Her orange tabby cat, Barnaby, wound through her legs, purring as if he sensed the weight of the moment. Margaret lifted the hat carefully, and something small rattled inside. She turned it over, and into her palm fell a papaya seed, dried and brown, wrapped in a scrap of orange paper.

The paper was familiar—wallpaper from her childhood bedroom. Her grandfather had given her the seed when she was twelve, after she'd complained about having to say goodbye to her best friend who was moving away.

"Life is full of departures, Maggie," he'd told her, his weathered hands gentle as he placed the seed in her palm. "But this here is a papaya seed. You plant it, you wait, and what grows is something sweet and unexpected. The goodbyes aren't endings. They're just planting season."
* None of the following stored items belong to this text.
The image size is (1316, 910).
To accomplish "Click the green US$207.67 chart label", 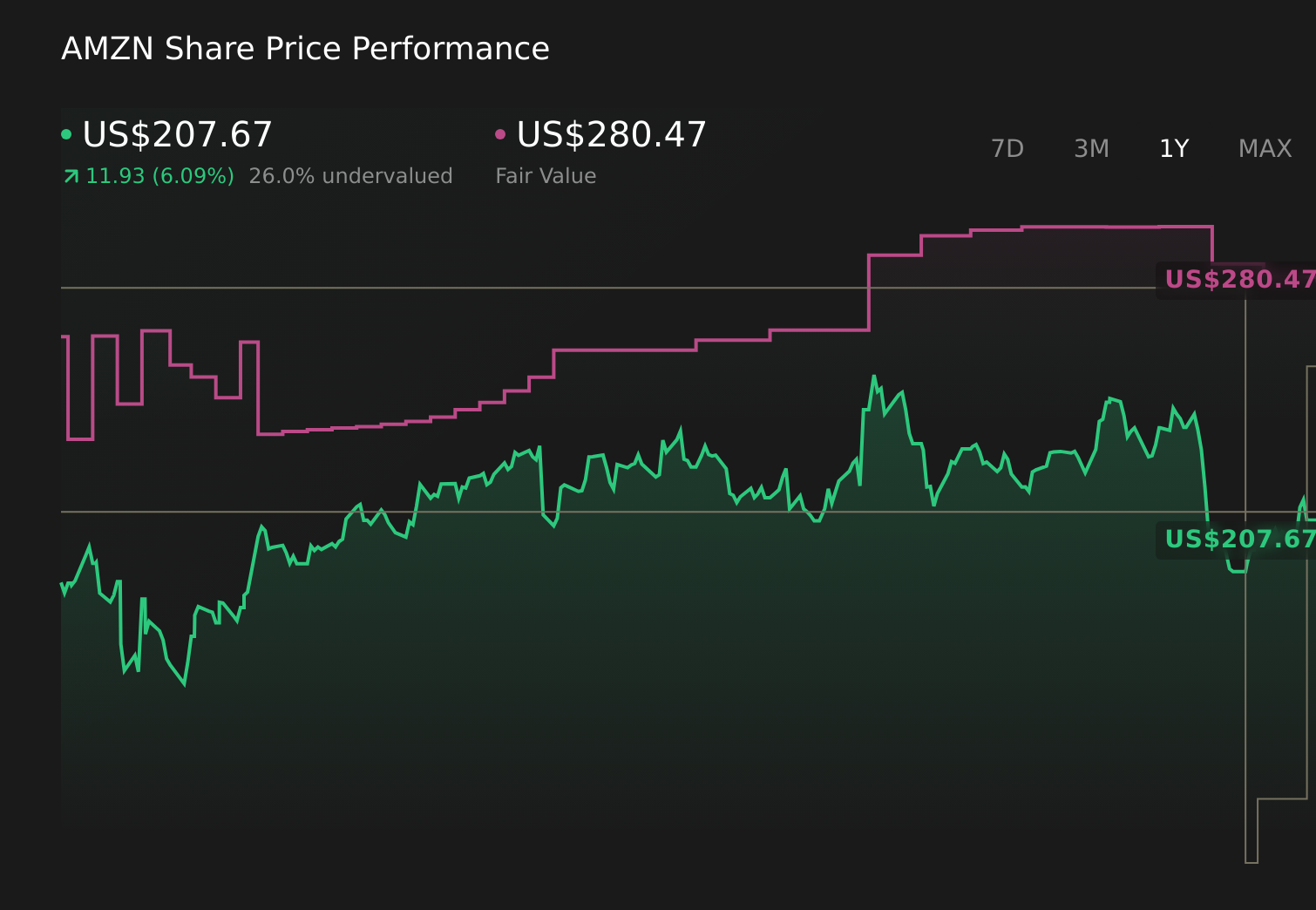I will point(1238,540).
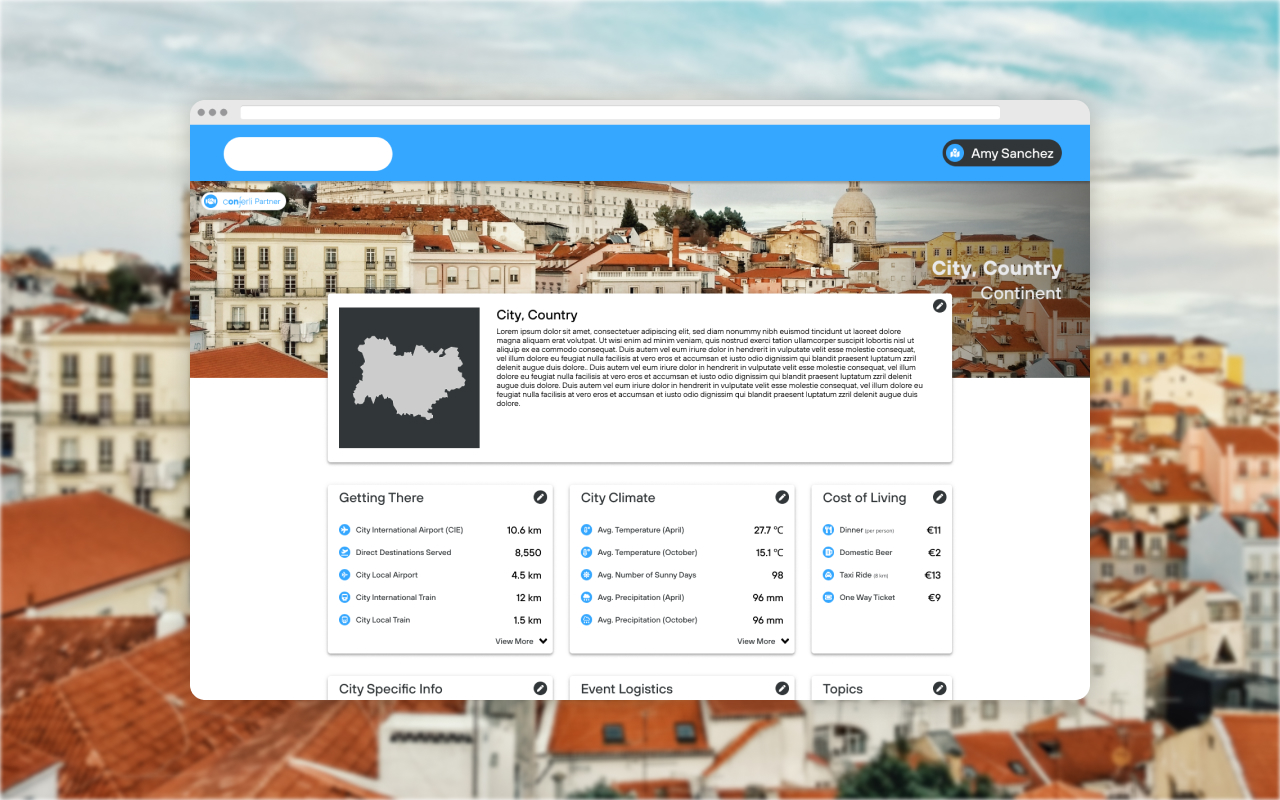This screenshot has width=1280, height=800.
Task: Select the City Local Train row
Action: click(440, 620)
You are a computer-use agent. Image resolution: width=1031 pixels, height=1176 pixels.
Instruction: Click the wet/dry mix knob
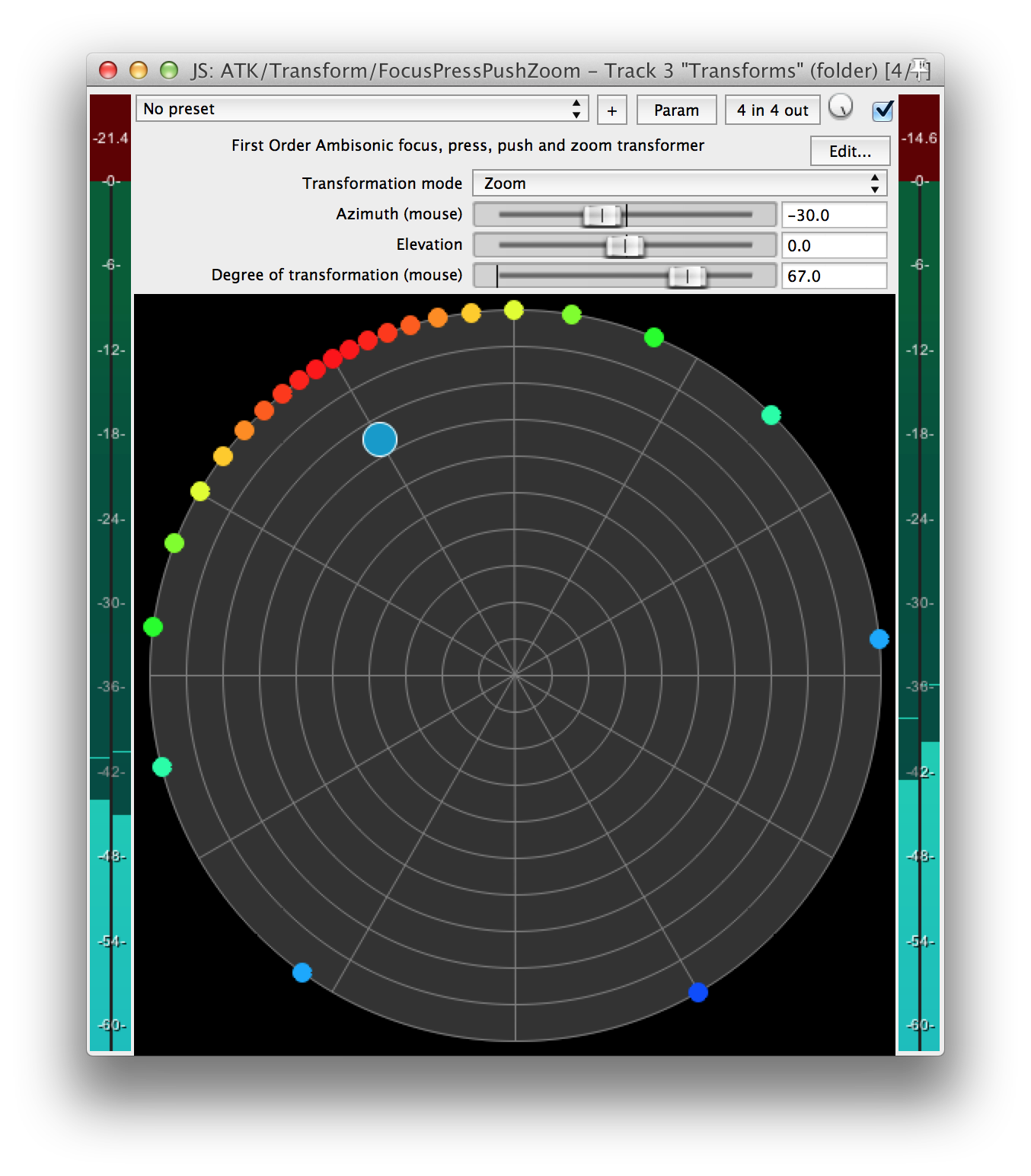841,107
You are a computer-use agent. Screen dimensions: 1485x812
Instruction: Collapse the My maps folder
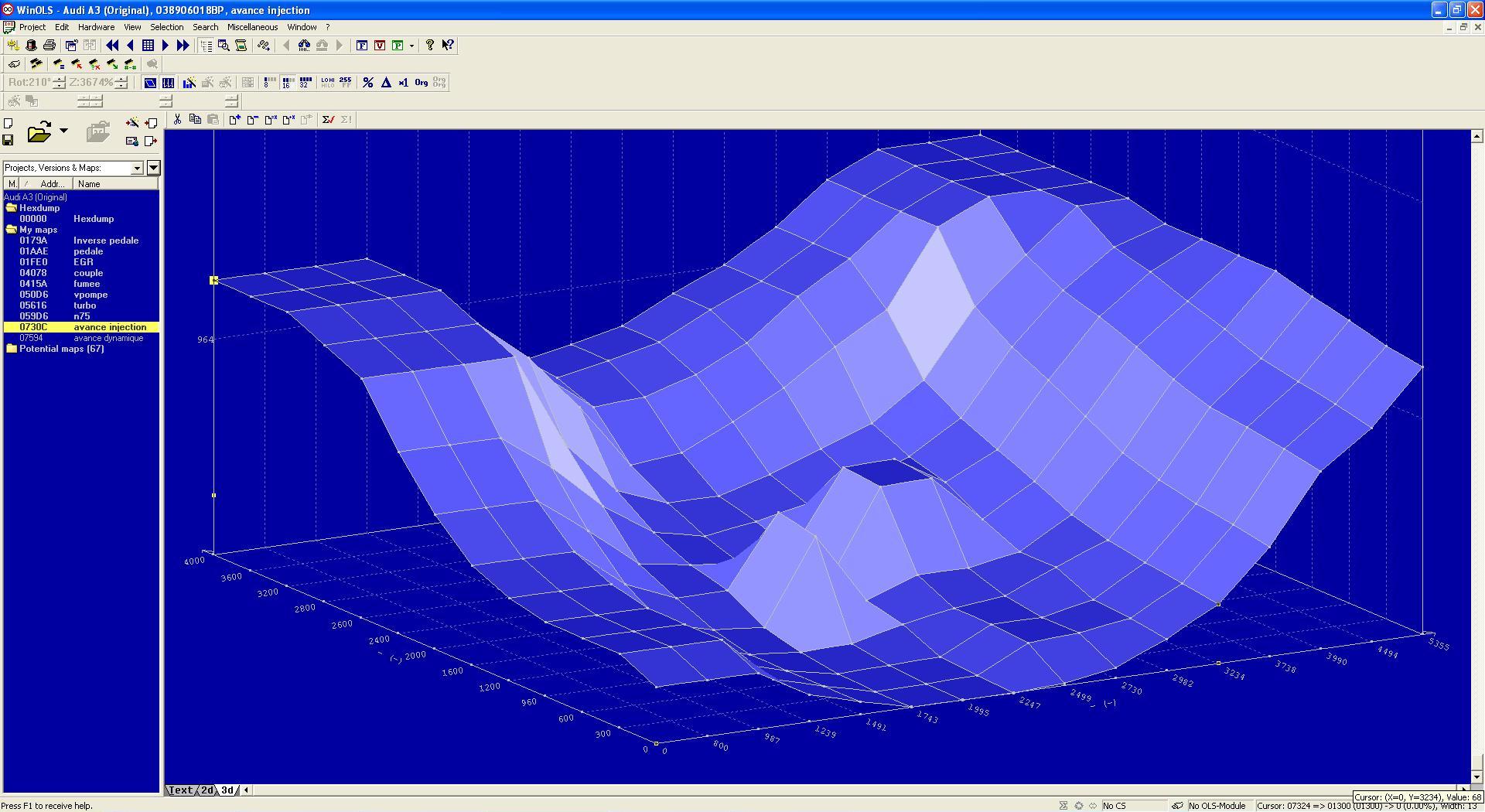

Margaret had forgotten all about it until now. She walked to the window where the thick coaxial cable entered her house—the lifeline that connected her to her grandchildren in California. Every Sunday at four, they video called. She watched them grow from pixels on a screen.

Her grandfather had never seen a computer, but he'd understood connection. He'd kept a rotary phone by his chair, calling his sister every Sunday for thirty years, even after she moved across the country. The long-distance cable was their thread across the miles.

Barnaby jumped onto the windowsill, and Margaret smiled. She placed the papaya seed on her windowsill where the morning light would find it. Perhaps she'd plant it in spring. Her grandchildren would visit this summer, and she could show them something growing—something that had waited years to begin.

The hat went back on her head, slightly crooked. She felt her grandfather's presence, his wisdom planted deep within her. Life had taught her what he already knew: love travels across distances, carried in small things—a seed, a cable, a memory, a heart that keeps opening.